[TASK GOAL]
Would you output all the lines below precisely as they stand, leaving each picture out?

[RECORDS FOR THE TASK]
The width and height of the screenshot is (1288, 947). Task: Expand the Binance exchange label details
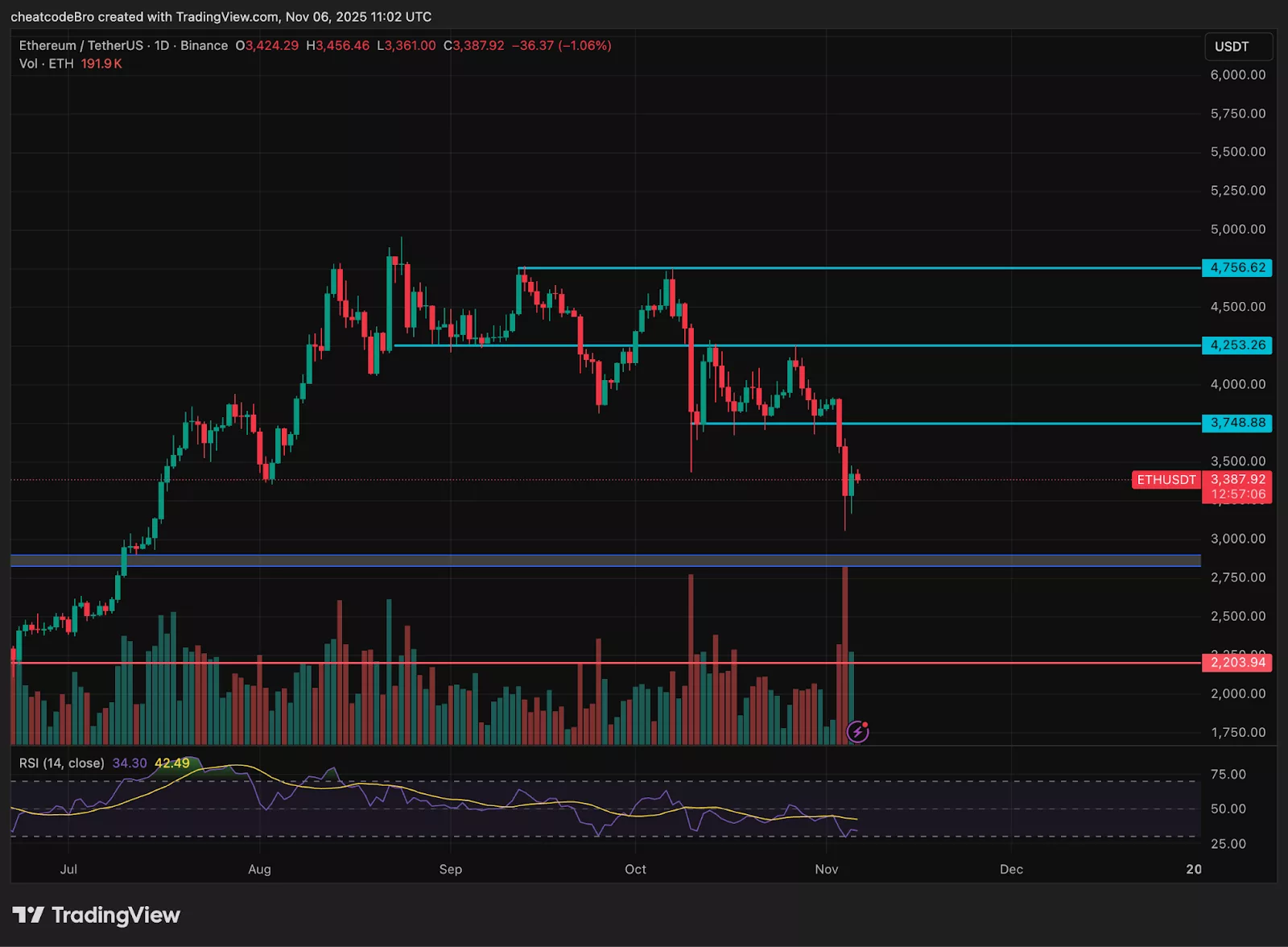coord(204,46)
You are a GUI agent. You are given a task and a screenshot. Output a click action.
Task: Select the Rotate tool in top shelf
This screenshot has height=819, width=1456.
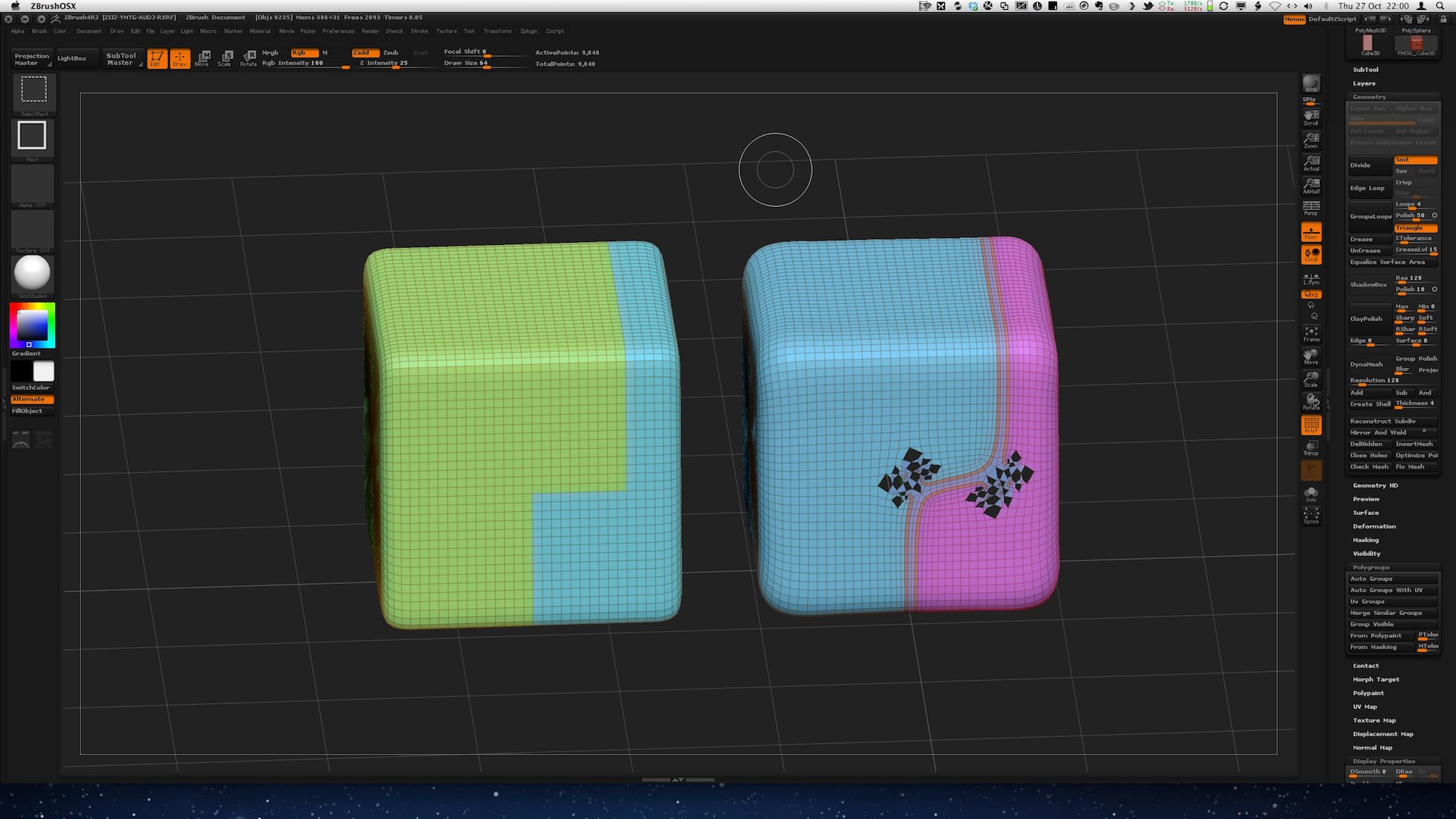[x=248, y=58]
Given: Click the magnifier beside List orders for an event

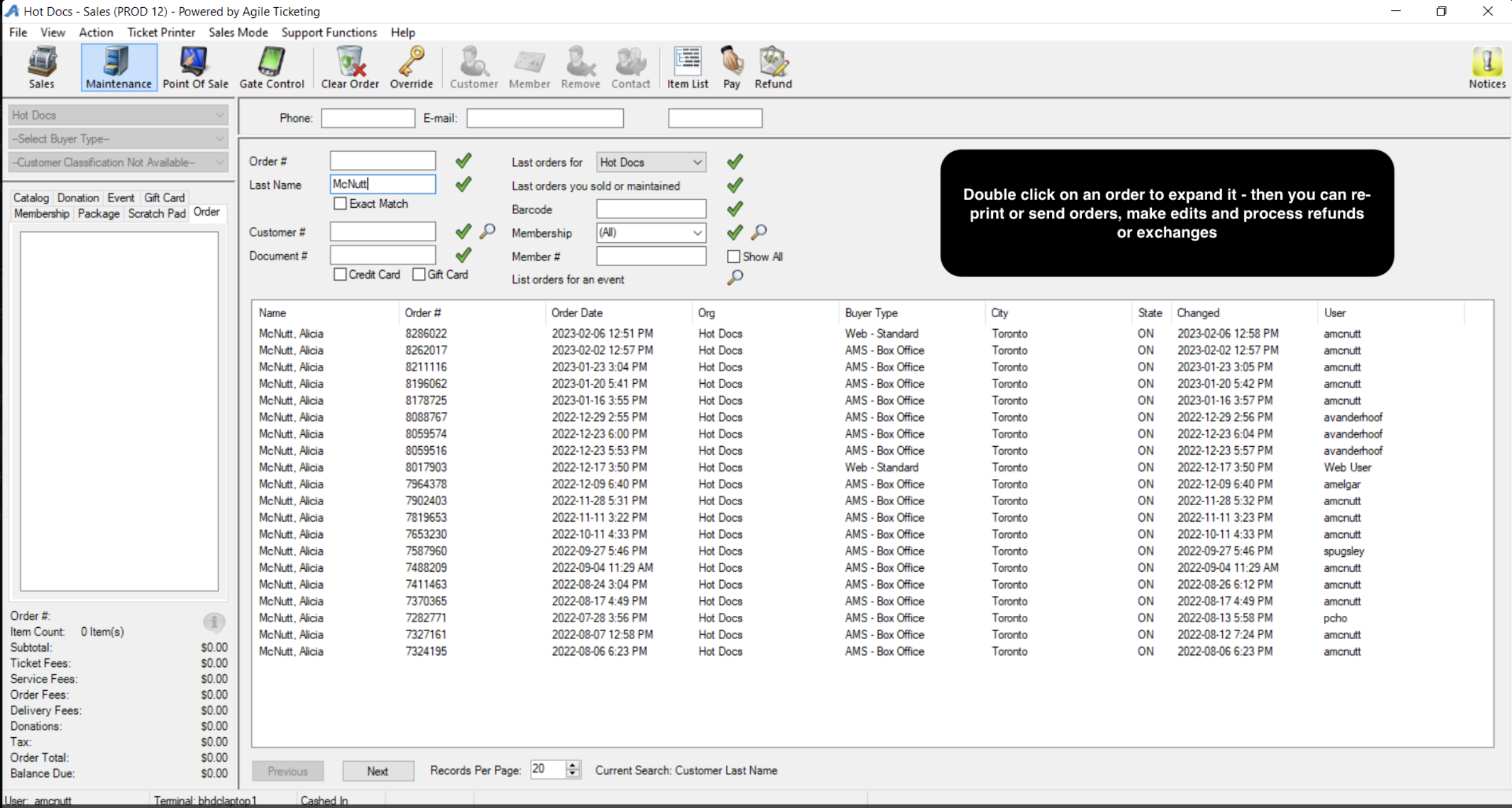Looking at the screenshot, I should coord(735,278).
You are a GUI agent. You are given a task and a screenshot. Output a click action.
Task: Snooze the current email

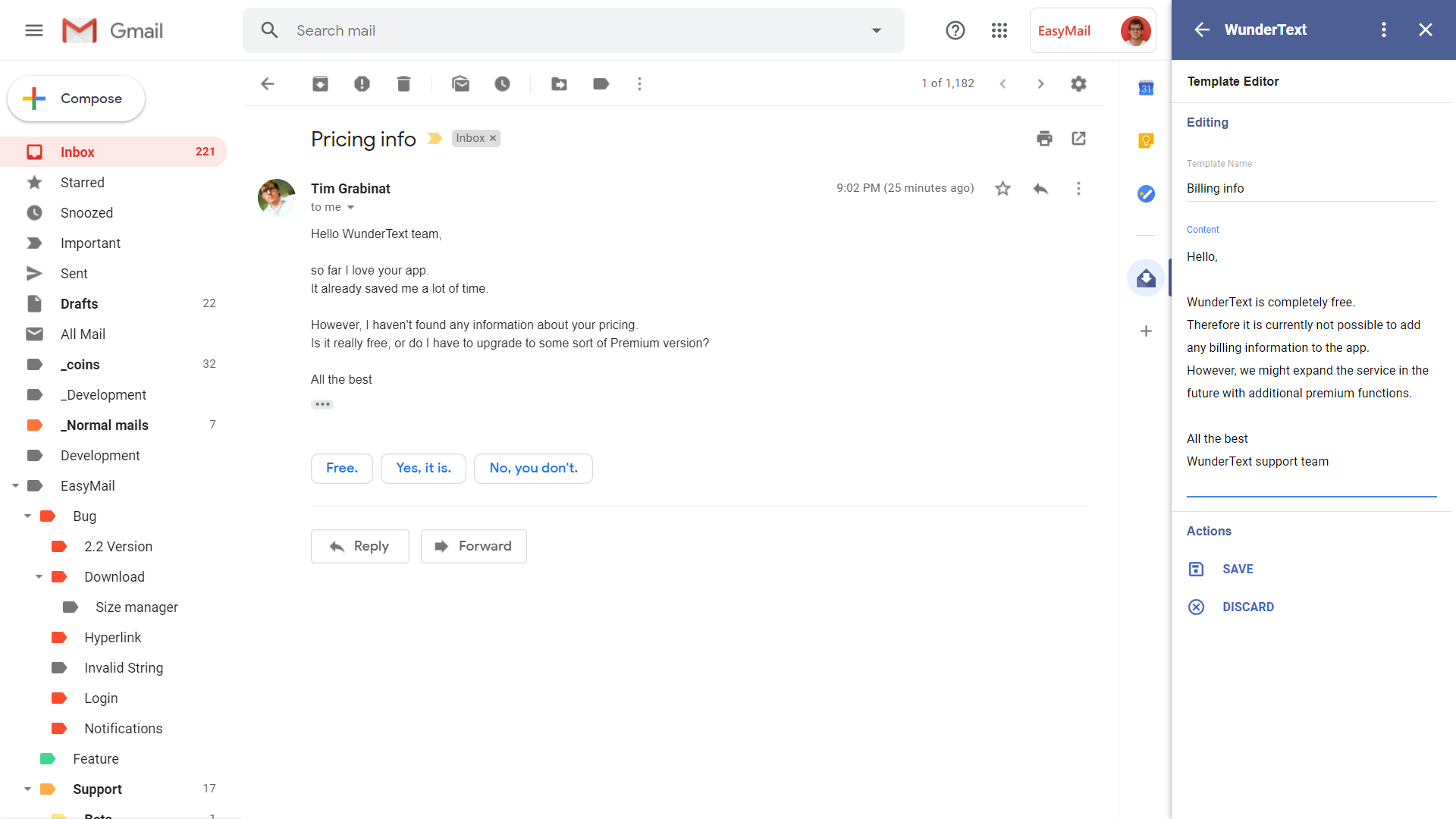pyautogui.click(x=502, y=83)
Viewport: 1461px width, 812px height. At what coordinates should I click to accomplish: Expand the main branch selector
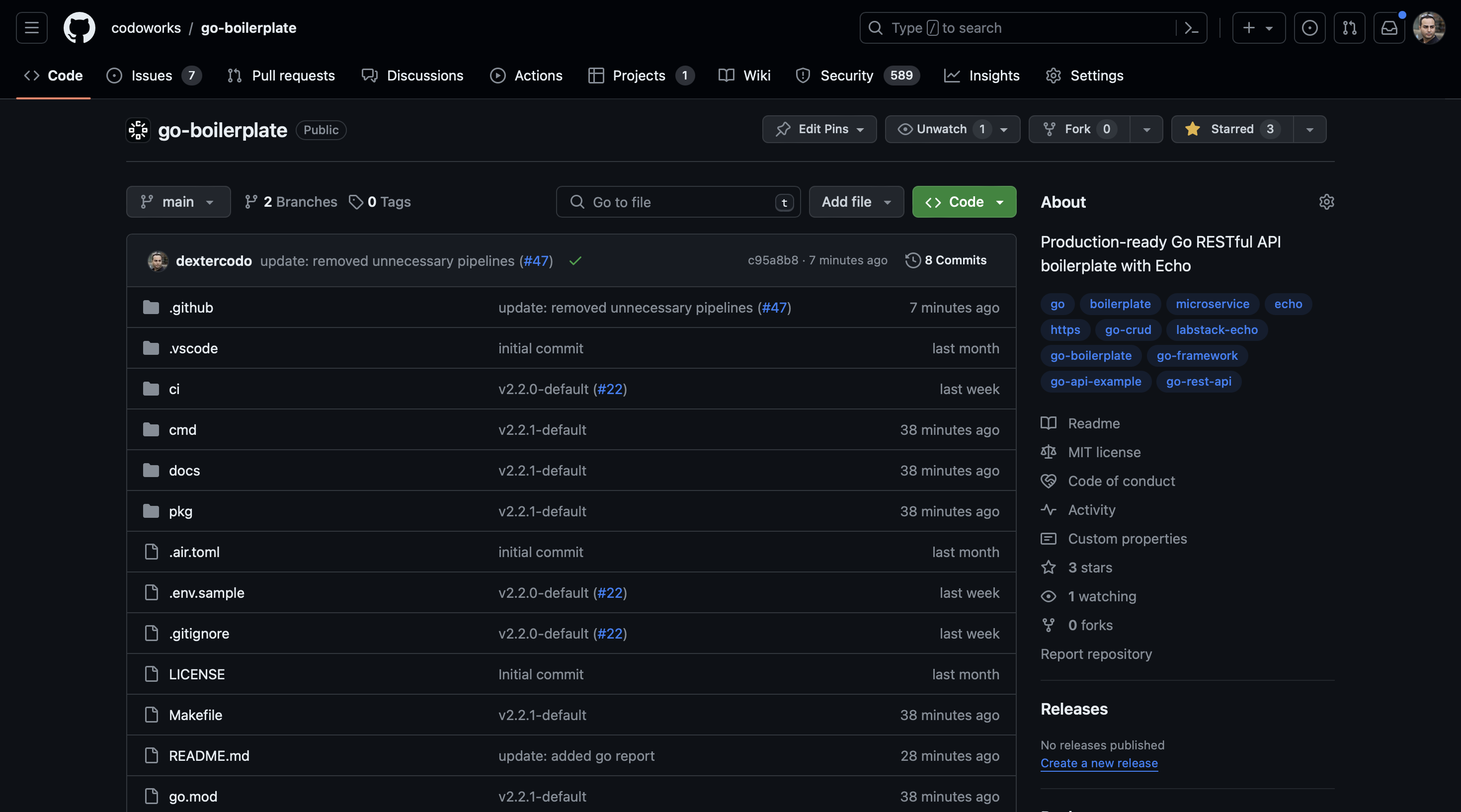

[EXERCISE RESULT]
The width and height of the screenshot is (1288, 947). Task: Expand the Binance exchange label details
coord(204,46)
You are a GUI agent. You are given a task and a screenshot. Output a click action.
Task: Select the Rotate tool in top shelf
This screenshot has height=819, width=1456.
[x=248, y=58]
Given: Click the magnifier beside List orders for an event

Looking at the screenshot, I should coord(735,278).
You are a GUI agent. You are given a task and a screenshot. Output a click action.
Task: Snooze the current email

pyautogui.click(x=502, y=83)
Viewport: 1461px width, 812px height. At what coordinates should I click to accomplish: Expand the main branch selector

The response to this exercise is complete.